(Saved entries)
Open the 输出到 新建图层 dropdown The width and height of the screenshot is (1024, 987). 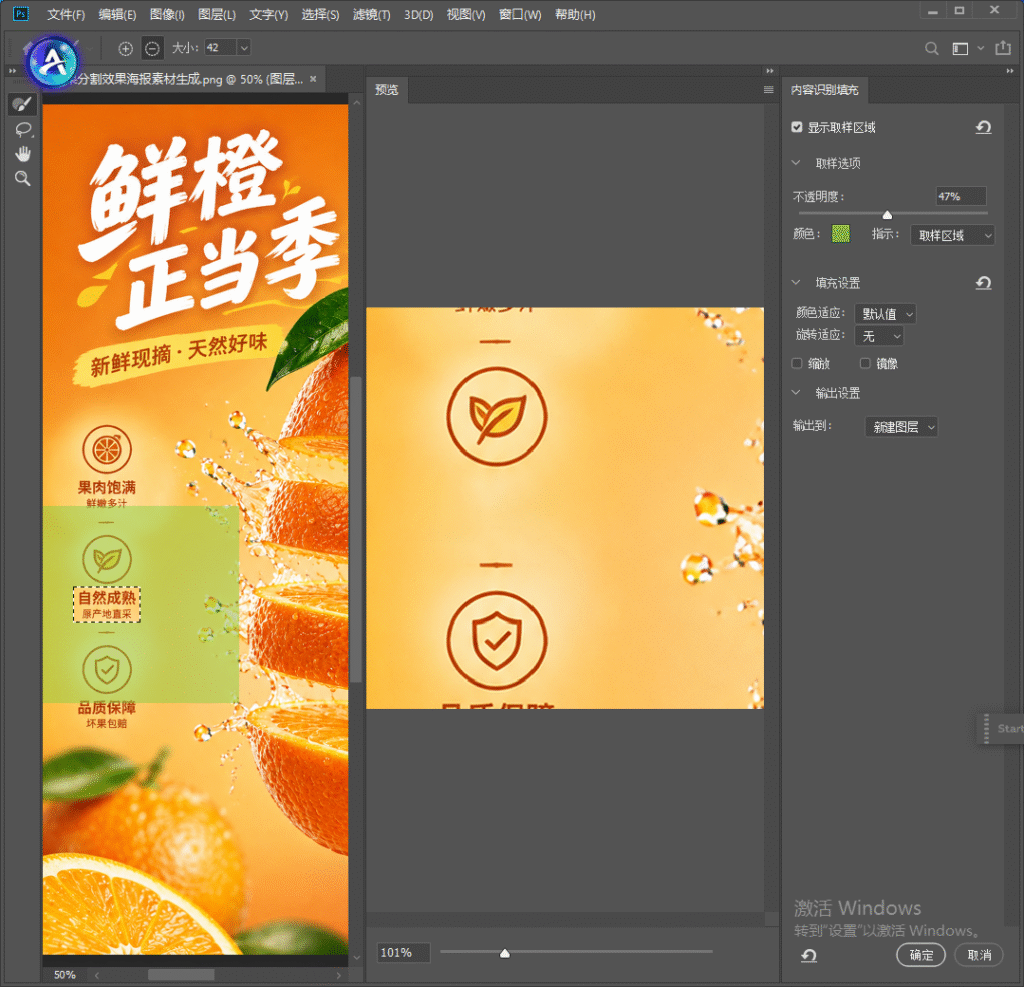[902, 427]
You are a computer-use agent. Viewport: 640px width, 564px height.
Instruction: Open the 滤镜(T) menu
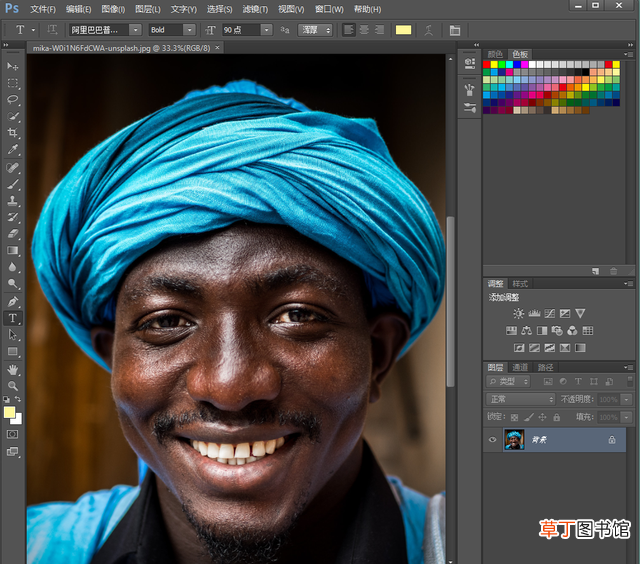(255, 9)
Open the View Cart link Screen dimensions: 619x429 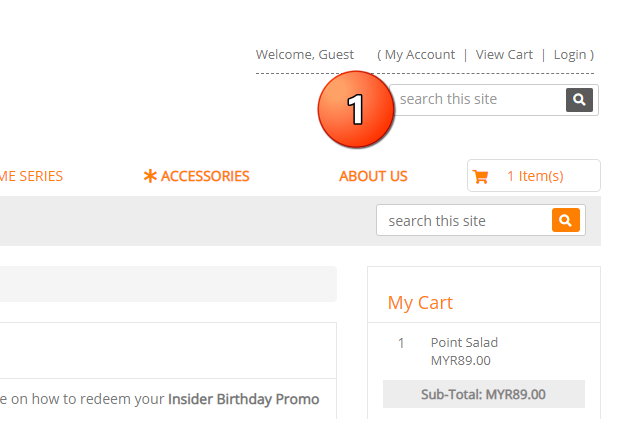pos(504,55)
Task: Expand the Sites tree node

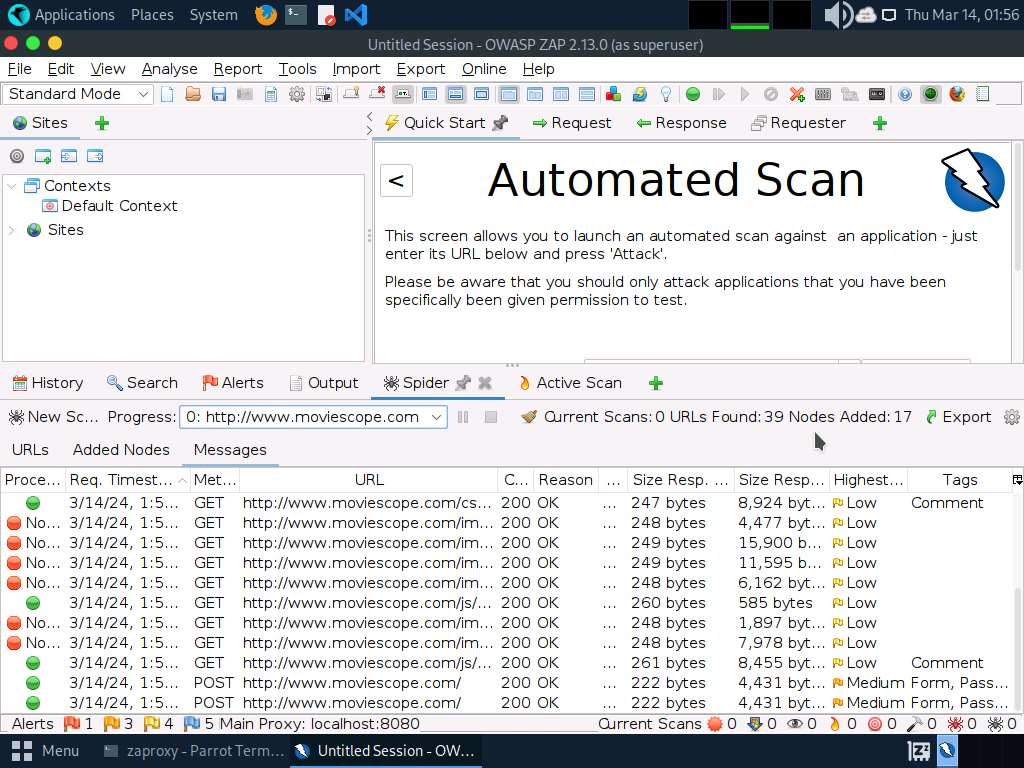Action: point(12,230)
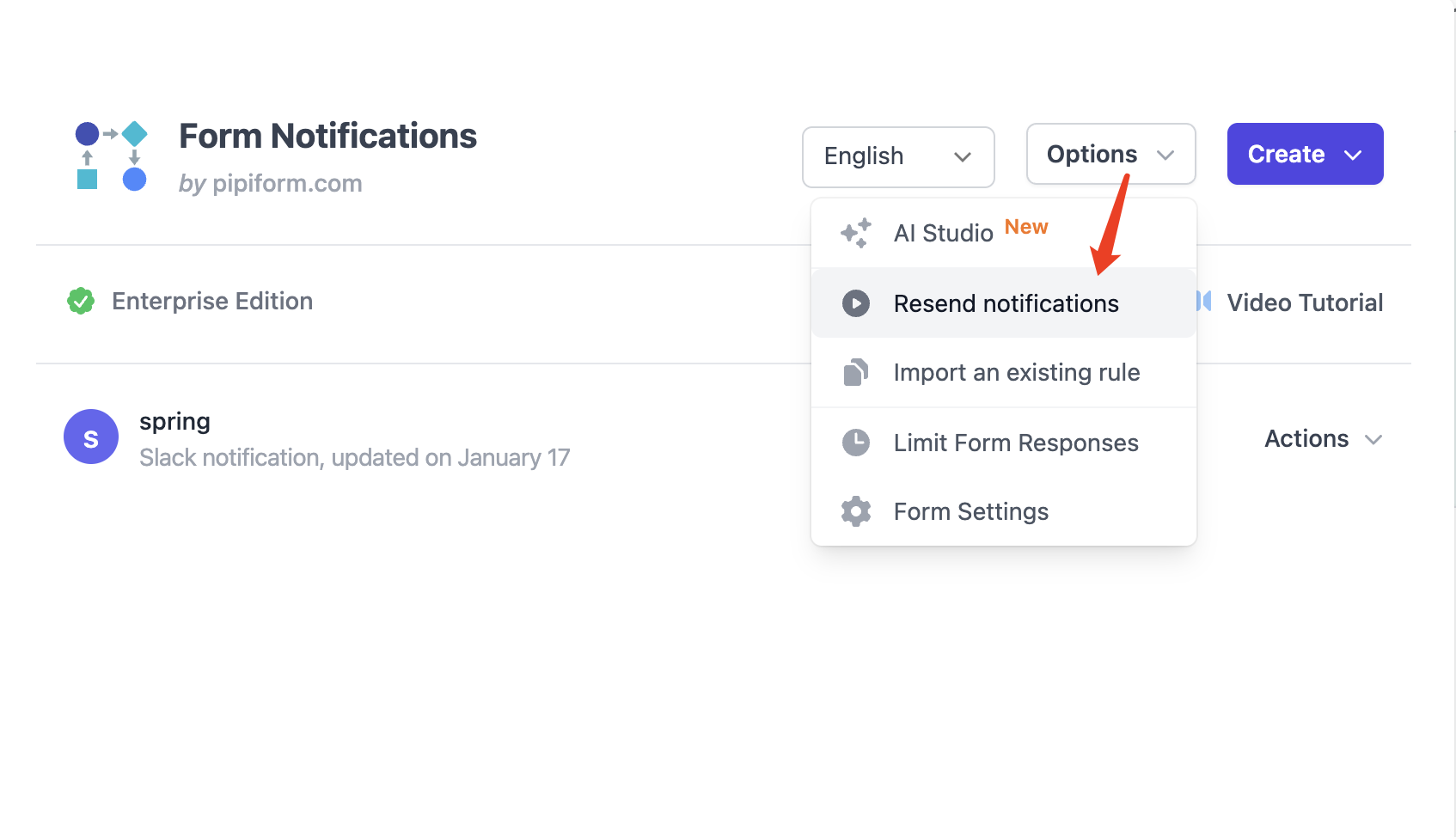Click the spring rule name
This screenshot has width=1456, height=837.
pyautogui.click(x=174, y=421)
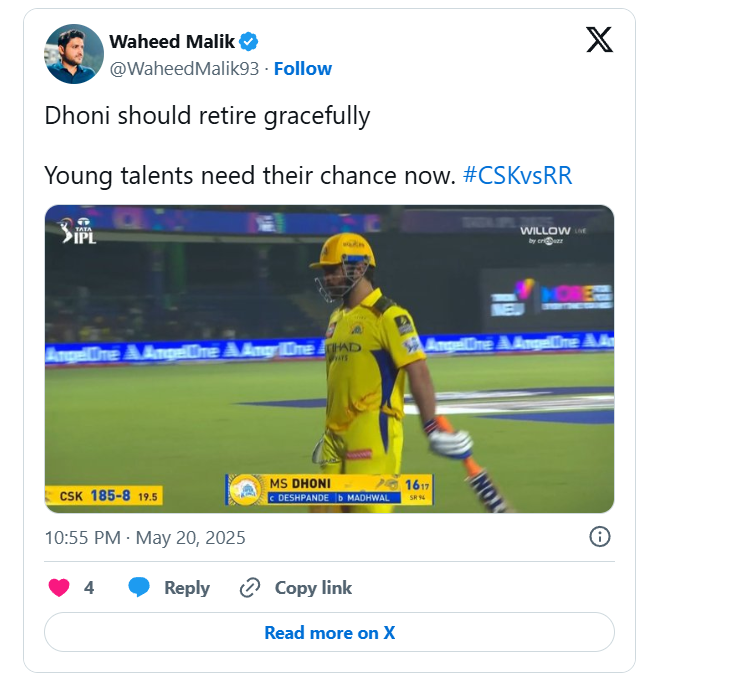731x682 pixels.
Task: Click the Reply text label
Action: pyautogui.click(x=187, y=588)
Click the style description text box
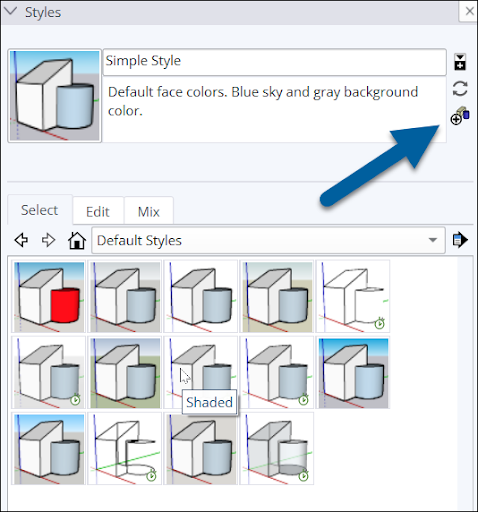 click(x=274, y=110)
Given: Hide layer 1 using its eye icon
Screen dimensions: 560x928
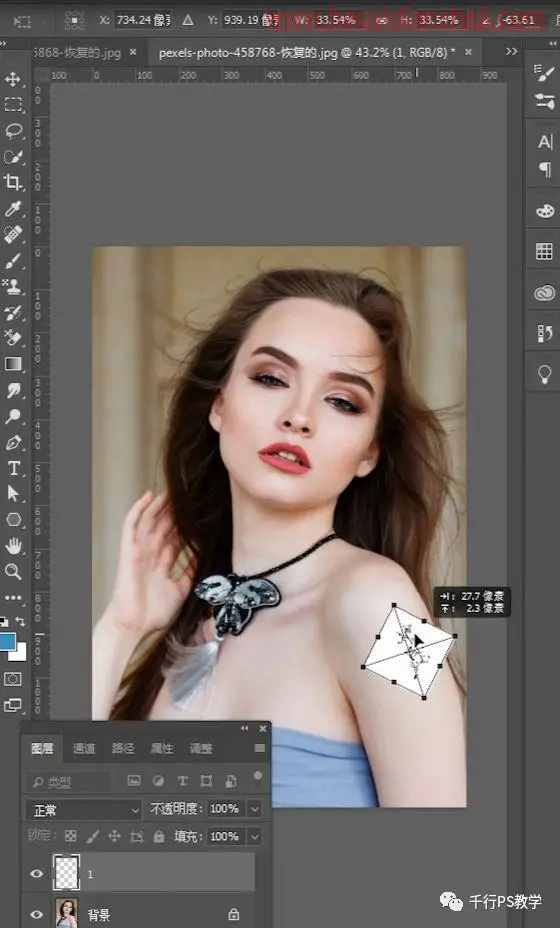Looking at the screenshot, I should click(37, 874).
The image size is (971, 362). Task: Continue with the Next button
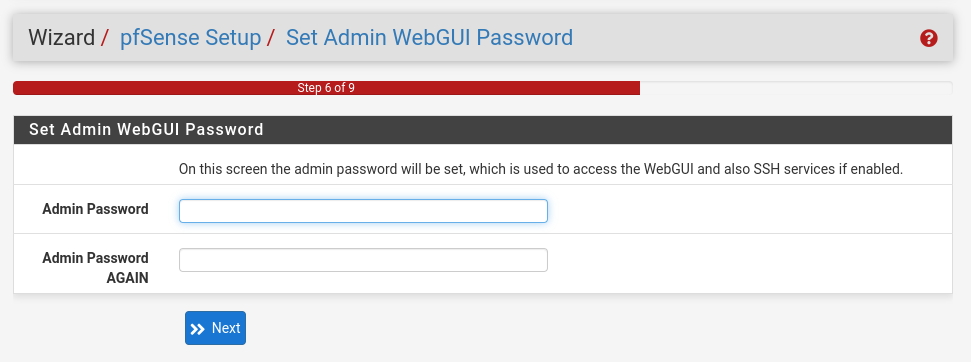(x=215, y=328)
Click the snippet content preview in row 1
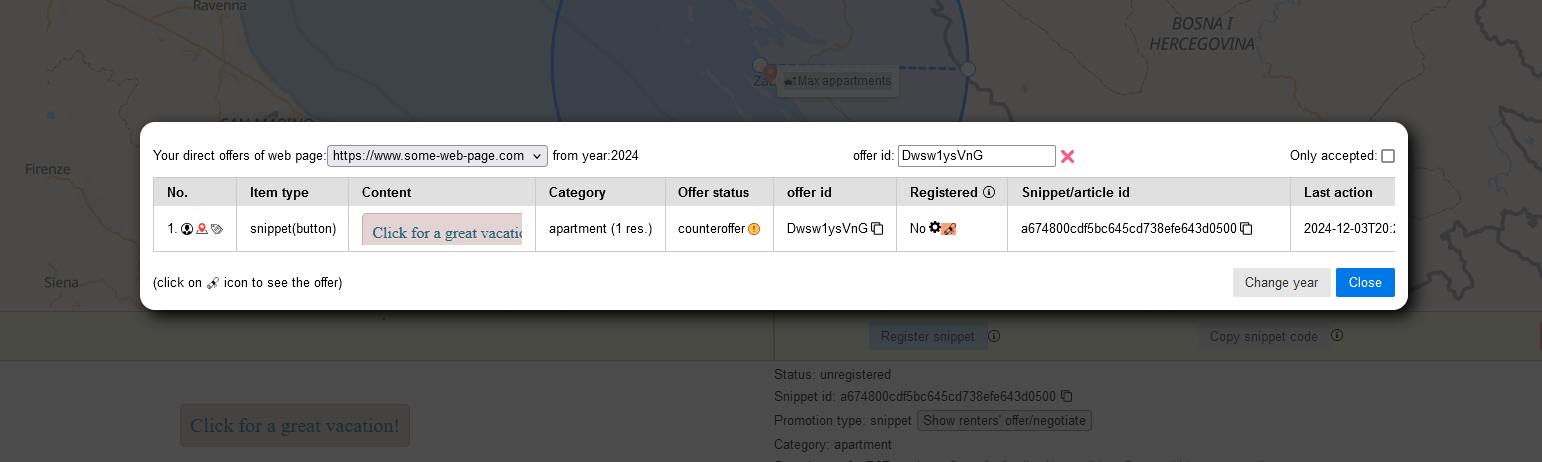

## Task directions
At the line containing "Given: Hide layer 1 using its eye icon", begin reproducing the entries word for word, and continue through their last line. Leave out the pictures.

## Task answer
Given: Hide layer 1 using its eye icon
Screen dimensions: 560x928
Looking at the screenshot, I should click(37, 874).
The image size is (971, 362). Task: Continue with the Next button
(x=215, y=328)
Click the snippet content preview in row 1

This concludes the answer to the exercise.